Kazuo eut un petit rire, il aimait ça.

Les hommes adoraient que les femmes leur donnent l'illusion du contrôle, et Blue savait que survivre dans ce monde passait par une seule règle : toujours laisser les autres croire qu'ils avaient gagné.

Elle sentit les doigts de l'homme glisser lentement sur la tige fine de sa coupe de cristal.

— Il paraît que la guerre approche, souffla Kazuo.

Blue redressa légèrement le menton.

— Il paraît.

— Et vous, dans quelle guerre êtes-vous prête à vous battre ?

Un frisson glissa le long de sa colonne vertébrale. Ce n'était pas une question innocente. Les hommes comme Kazuo ne posaient jamais de questions sans déjà en connaître la réponse.

Elle fit tourner son verre entre ses doigts, sans jamais détourner les yeux, mais son cœur battait lentement, bien trop lentement, comme si son corps avait appris depuis longtemps à étouffer la peur.

— Eh bien, je ne suis qu'une femme. Je ne me bats que dans les draps.

Son sourire s'étira comme une ombre.

— Voulez-vous vous battre avec moi ?

Blue savait d'avance qu'ils allaient se battre.
Elle le voyait dans ses yeux. Cet homme était trop riche pour ne pas se battre avec elle.

— Si vous m'en faites l'honneur.

Il lui prit alors la main, et les deux montèrent à l'étage.

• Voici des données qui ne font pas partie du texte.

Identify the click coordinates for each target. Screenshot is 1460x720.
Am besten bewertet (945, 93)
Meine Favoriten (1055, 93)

La vieille Madame Yi les observa de loin, sachant bien que Blue allait lui donner une nuit qu'il n'était pas près d'oublier.

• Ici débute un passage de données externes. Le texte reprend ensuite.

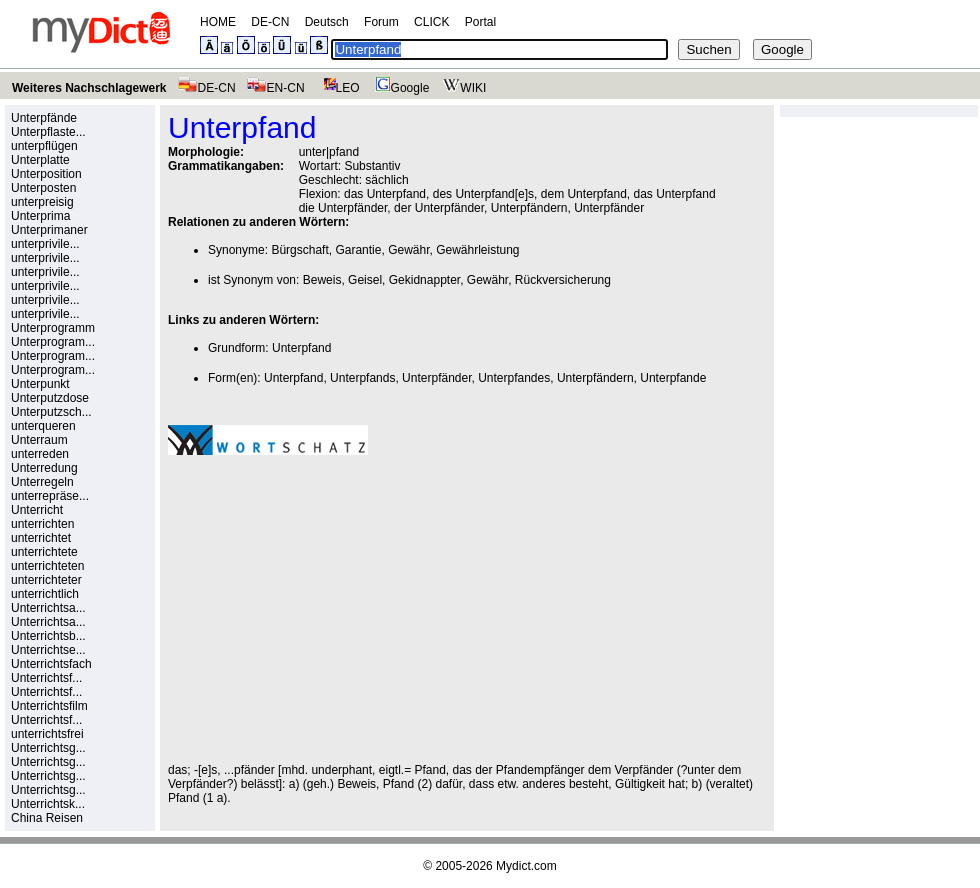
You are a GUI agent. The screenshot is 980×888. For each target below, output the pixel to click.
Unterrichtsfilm (49, 706)
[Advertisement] (336, 609)
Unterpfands (362, 378)
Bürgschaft (299, 250)
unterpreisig (42, 202)
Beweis (322, 280)
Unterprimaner (49, 230)
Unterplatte (40, 160)
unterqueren (43, 426)
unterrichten (42, 524)
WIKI (462, 88)
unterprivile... (45, 244)
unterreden (40, 454)
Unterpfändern (595, 378)
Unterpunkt (40, 384)
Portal (480, 22)
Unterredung (44, 468)
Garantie (358, 250)
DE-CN (270, 22)
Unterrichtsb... (48, 636)
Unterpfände (44, 118)
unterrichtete (44, 552)
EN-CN (275, 88)
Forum (381, 22)
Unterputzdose (50, 398)
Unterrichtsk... (48, 804)
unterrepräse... (50, 496)
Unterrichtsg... (48, 748)
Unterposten (43, 188)
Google (400, 88)
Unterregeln (42, 482)
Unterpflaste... (48, 132)
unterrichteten (47, 566)
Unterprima (40, 216)
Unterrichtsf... (46, 678)
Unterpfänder (436, 378)
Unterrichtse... (48, 650)
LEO (337, 88)
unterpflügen (44, 146)
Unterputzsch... (51, 412)
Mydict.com (526, 866)
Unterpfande (673, 378)
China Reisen (47, 818)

Dans la chambre, il la déshabilla sauvagement, l'embrassa sans passion et la toucha comme on touche une chose que l'on possède déjà.

En vérité Blue n'appartenait à personne, mais cette nuit-là, elle savait qu'elle devait lui appartenir. Alors, dans cet élan de violence, elle se laissa aller, simulant le même plaisir que l'homme au-dessus d'elle.

La nuit s'étirait, épaisse et languissante, tandis que des rumeurs s'infiltraient à travers les murs de la maison close. On parlait d'un homme revenu d'entre les ombres — fort et impitoyable.
Le genre dont, seul le regard suffisait à vous trancher la gorge.

Certains disaient que si il foulait de nouveau cette ville... c'était que bientôt, une tête allait tomber.